(Stored items)
::::::
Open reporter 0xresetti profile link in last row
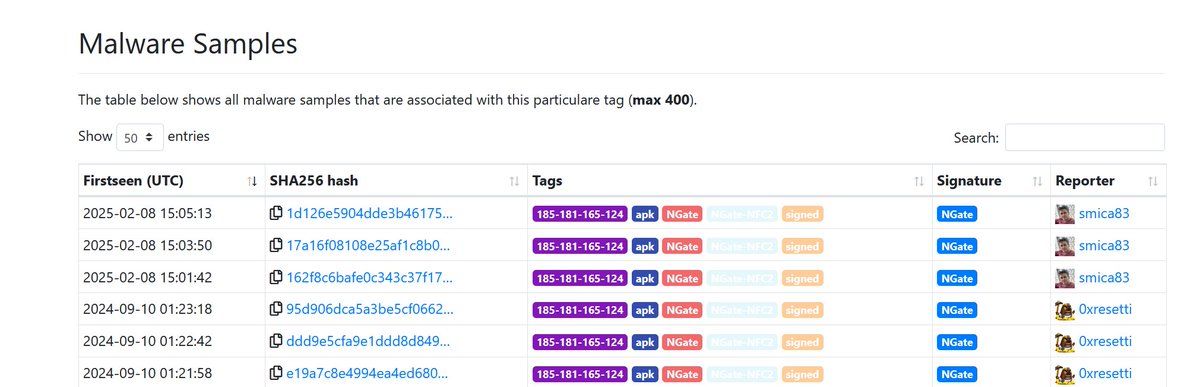pos(1106,374)
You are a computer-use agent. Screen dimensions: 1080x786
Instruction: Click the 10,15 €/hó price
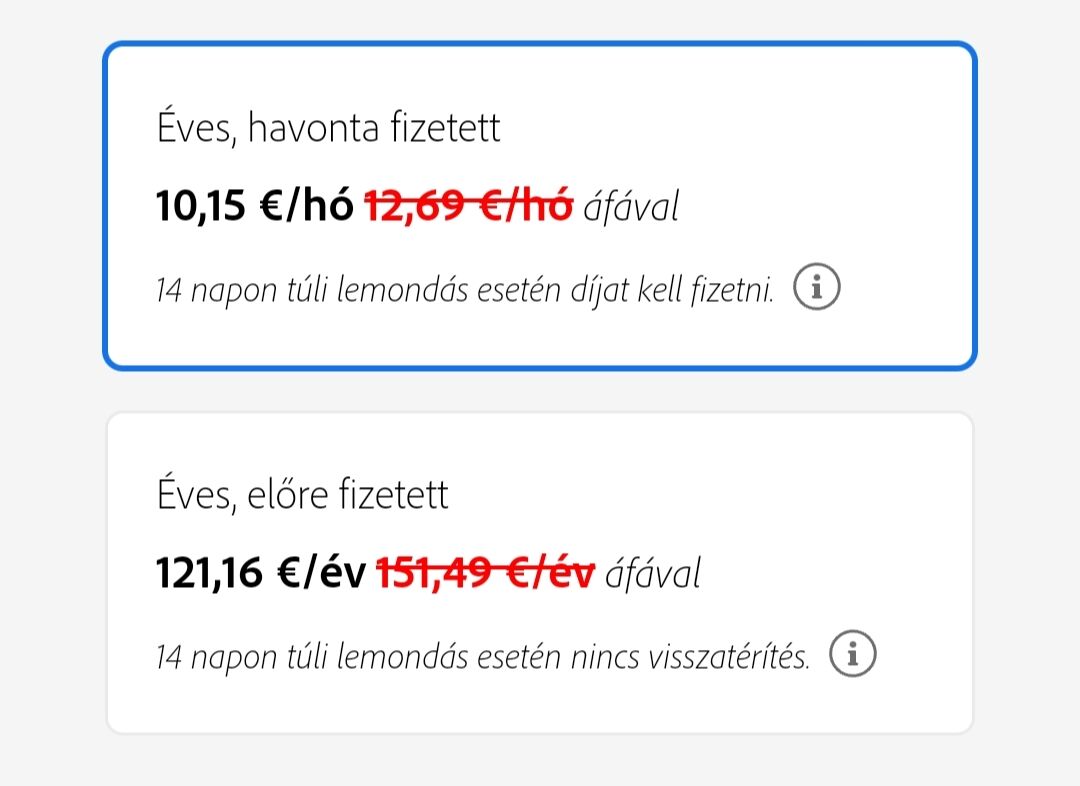point(254,207)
::::::
* **EXERCISE DETAILS**:
Repeat the records above verbatim, with no pictures in the result.

* **TASK RESPONSE**:
Open reporter 0xresetti profile link in last row
pos(1106,374)
You are a computer-use agent. Screen dimensions: 1080x786
Instruction: Click the 10,15 €/hó price
point(254,207)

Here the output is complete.